(Stored entries)
○ ○ ○

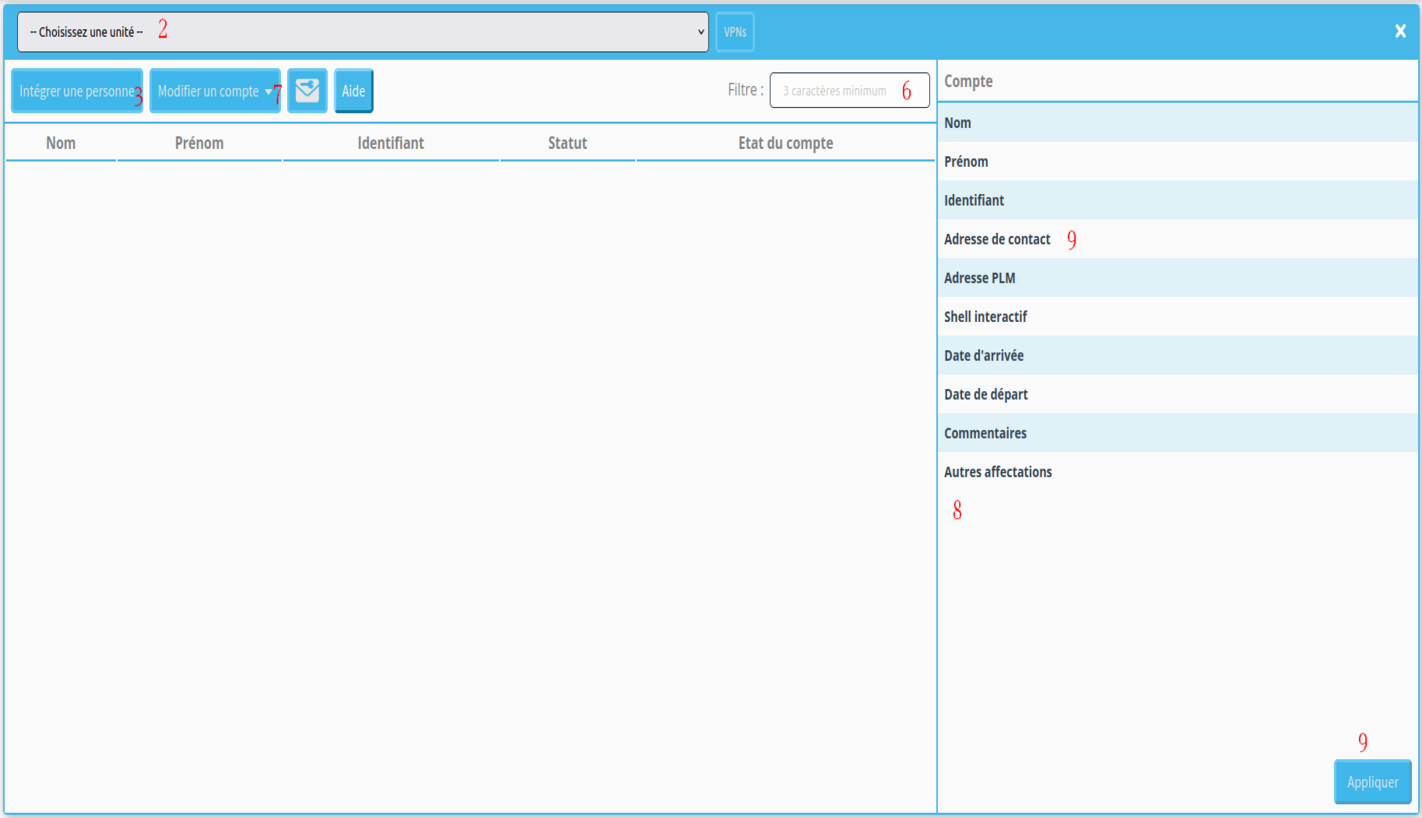Select the 'Adresse PLM' row in Compte panel
Image resolution: width=1422 pixels, height=818 pixels.
(x=979, y=278)
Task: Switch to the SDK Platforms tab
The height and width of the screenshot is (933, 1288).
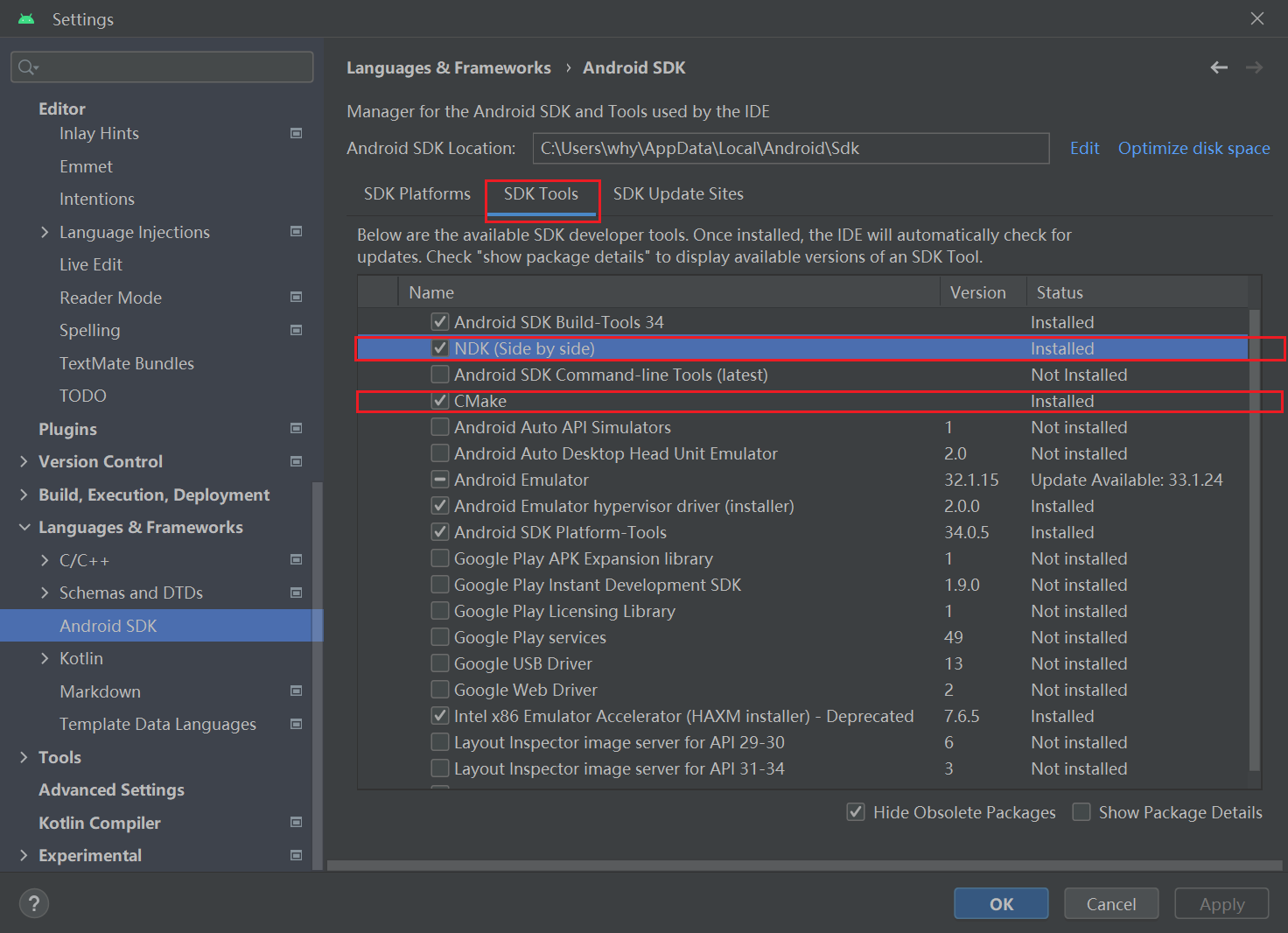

○ ○ ○

Task statement:
Give only the number of lines above that contain the string "height".

Written solution:
2